Pull out every line from the rows below that contains the string "title". Case counts.

--- LISTING ---

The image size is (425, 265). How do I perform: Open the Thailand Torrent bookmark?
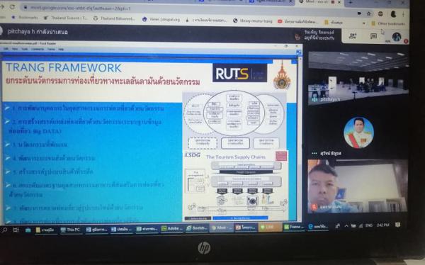pyautogui.click(x=66, y=18)
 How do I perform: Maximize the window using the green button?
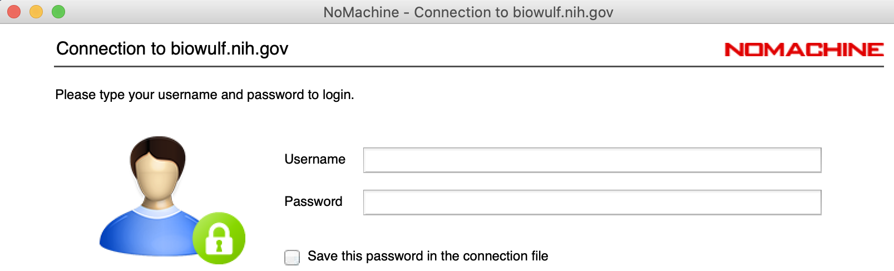click(x=58, y=12)
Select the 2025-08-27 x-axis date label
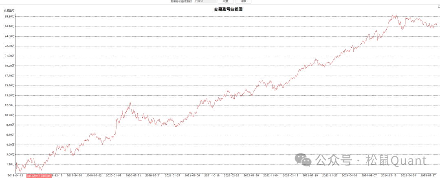Image resolution: width=440 pixels, height=178 pixels. pyautogui.click(x=428, y=176)

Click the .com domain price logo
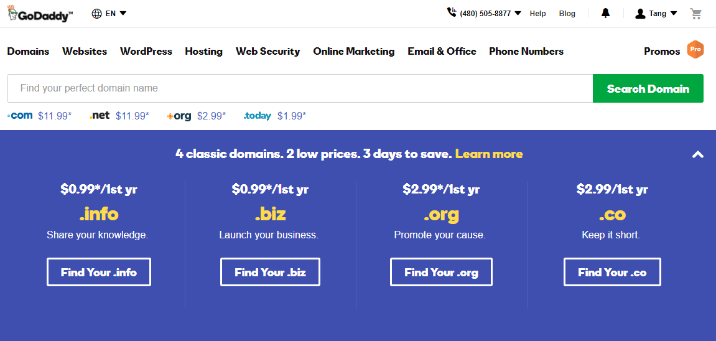(x=21, y=116)
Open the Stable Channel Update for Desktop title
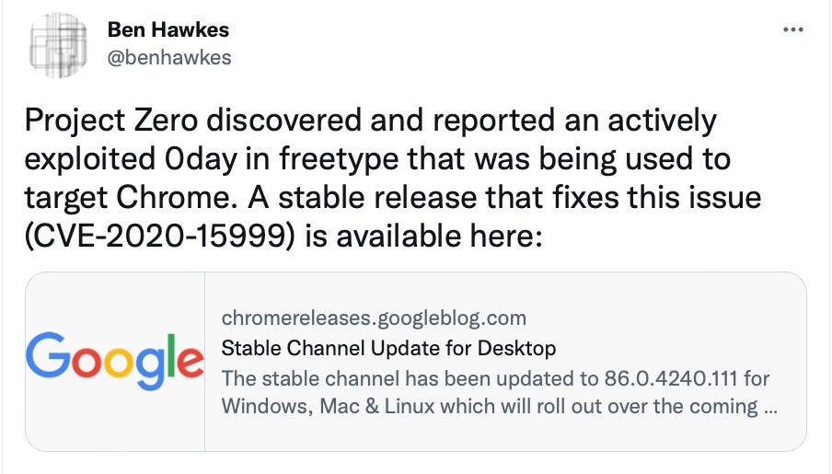Image resolution: width=832 pixels, height=474 pixels. click(388, 348)
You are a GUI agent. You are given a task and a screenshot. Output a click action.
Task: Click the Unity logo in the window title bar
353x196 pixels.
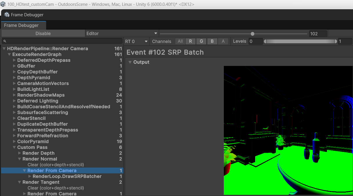(3, 4)
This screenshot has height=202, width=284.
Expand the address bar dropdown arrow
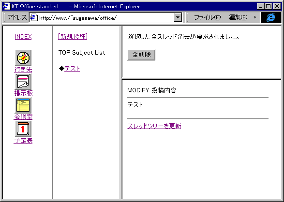coord(178,17)
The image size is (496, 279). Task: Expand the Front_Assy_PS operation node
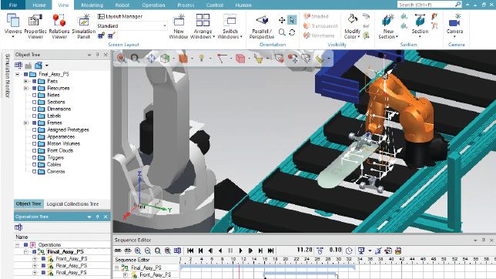click(35, 259)
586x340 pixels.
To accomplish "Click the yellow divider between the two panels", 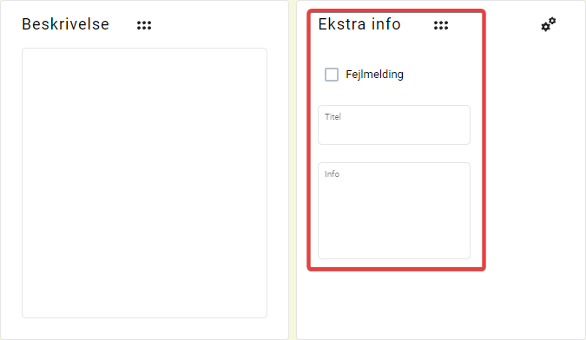I will (293, 170).
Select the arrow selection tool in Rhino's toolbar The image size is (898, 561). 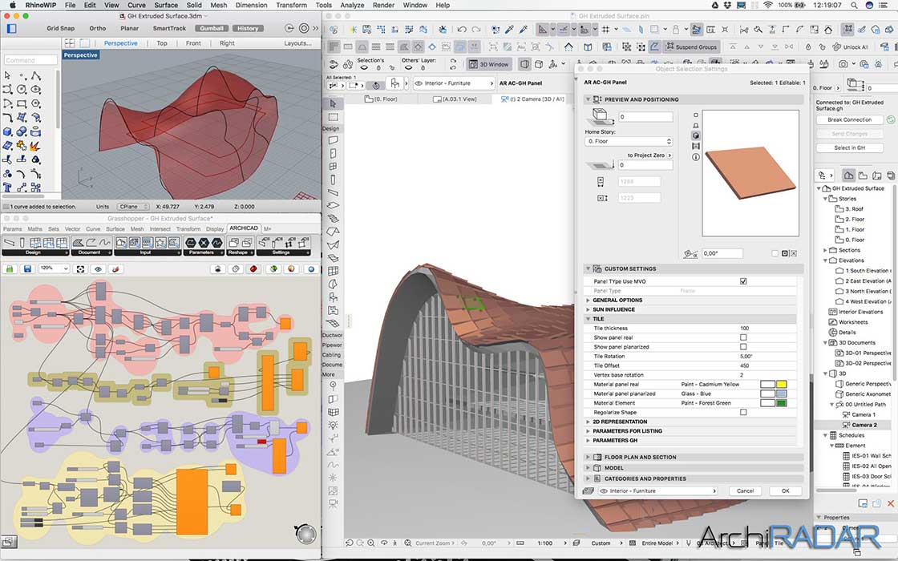tap(7, 76)
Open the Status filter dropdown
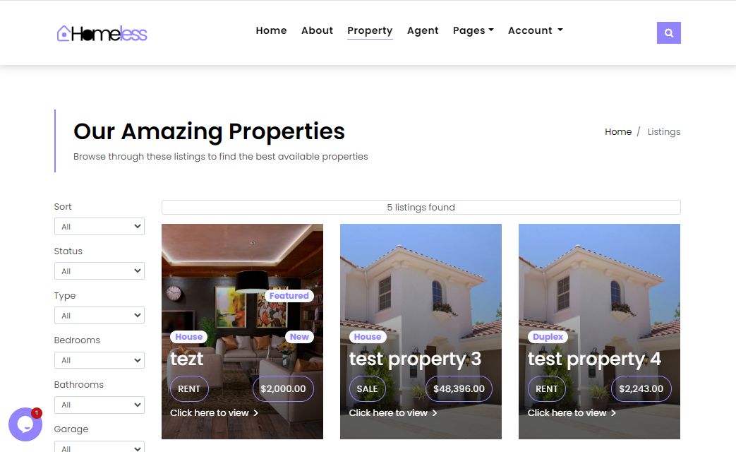Image resolution: width=736 pixels, height=452 pixels. [99, 271]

---

-- RESULT OF THIS EXERCISE --
Open the Stable Channel Update for Desktop title
Task: Click the Unity logo in the window title bar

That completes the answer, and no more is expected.